By all means, display your "credible evidence" to the contrary.
> meat and dairy don't HAVE meaningful amounts of transfat
In fact, they absolutely do. It's no doubt hydrogenated oils found in processed snack foods add trans fat as well, hence my emphasis on whole plant foods.
> The major dietary sources of trans fats listed in decreasing order. Processed foods and oils provide approximately 80 percent of trans fats in the diet, compared to 20 percent that occur naturally in food from animal sources
> there is NO proven link at all between dietary cholesterol and blood cholesterol
Surely you jest?
> Serum cholesterol concentration is clearly increased by added dietary cholesterol but the magnitude of predicted change is modulated by baseline dietary cholesterol.
">>there is NO proven link at all between dietary cholesterol and blood cholesterol
>
>Surely you jest?
Here's a clear example of your intellectual dishonesty. You specifically cut out the "absent carbs" term when quoting me and then rattled off studies that specifically did not control for carb consumption.
Sorry, I'm not sure I understand what you've meant.

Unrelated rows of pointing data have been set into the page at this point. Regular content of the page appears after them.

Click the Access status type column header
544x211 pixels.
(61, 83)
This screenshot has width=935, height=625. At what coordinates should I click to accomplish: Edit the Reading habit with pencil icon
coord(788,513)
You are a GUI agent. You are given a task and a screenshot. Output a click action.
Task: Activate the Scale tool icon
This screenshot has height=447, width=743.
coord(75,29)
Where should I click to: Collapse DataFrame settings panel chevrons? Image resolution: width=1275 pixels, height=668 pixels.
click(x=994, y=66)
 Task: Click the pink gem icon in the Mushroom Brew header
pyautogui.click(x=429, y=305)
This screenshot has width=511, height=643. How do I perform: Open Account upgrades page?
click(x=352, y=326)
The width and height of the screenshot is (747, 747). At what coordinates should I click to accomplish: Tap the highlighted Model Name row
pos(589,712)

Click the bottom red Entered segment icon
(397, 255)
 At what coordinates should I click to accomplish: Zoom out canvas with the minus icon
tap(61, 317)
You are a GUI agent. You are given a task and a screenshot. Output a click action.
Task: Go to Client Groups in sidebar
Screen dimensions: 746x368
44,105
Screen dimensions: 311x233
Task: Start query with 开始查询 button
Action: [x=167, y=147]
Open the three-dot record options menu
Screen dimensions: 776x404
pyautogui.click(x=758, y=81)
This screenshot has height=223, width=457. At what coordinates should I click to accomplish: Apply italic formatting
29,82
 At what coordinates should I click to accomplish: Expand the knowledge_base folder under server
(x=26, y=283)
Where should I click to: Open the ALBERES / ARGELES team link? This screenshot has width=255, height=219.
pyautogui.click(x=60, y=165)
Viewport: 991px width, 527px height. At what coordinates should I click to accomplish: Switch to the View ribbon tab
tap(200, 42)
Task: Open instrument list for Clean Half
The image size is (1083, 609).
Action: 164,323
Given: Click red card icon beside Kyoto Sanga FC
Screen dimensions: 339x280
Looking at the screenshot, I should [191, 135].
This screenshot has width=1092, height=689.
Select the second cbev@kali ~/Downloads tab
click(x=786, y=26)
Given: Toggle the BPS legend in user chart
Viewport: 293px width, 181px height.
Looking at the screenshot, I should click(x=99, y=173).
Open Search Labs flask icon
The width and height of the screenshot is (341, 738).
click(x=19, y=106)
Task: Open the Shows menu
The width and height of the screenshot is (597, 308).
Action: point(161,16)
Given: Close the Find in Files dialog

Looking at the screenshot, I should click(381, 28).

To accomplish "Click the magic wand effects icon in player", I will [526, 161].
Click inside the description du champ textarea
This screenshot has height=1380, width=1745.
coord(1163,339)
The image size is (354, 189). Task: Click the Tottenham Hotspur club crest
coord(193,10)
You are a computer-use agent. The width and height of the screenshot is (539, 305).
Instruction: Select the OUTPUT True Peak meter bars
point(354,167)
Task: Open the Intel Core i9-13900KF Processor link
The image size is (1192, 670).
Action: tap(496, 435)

What does carbohydrate intake have to do with dietary cholesterol? The paper I had linked was a review of many other studies, all of which had defined diets. Can you explain and cite any links between blood cholesterol and carbohydrate intake?
>there is NO proven link at all between dietary cholesterol and blood cholesterol absent carbs
I would change "NO proven link" to "only a weakly correlated link (assuming the patient is not a member of the 8-15% of the population estimated to have a mutation related to improper cholesterol homeostasis)"
A few friends of mine fast intermittently and train in the morning before eating but it's beyond me how that is not just pure torture.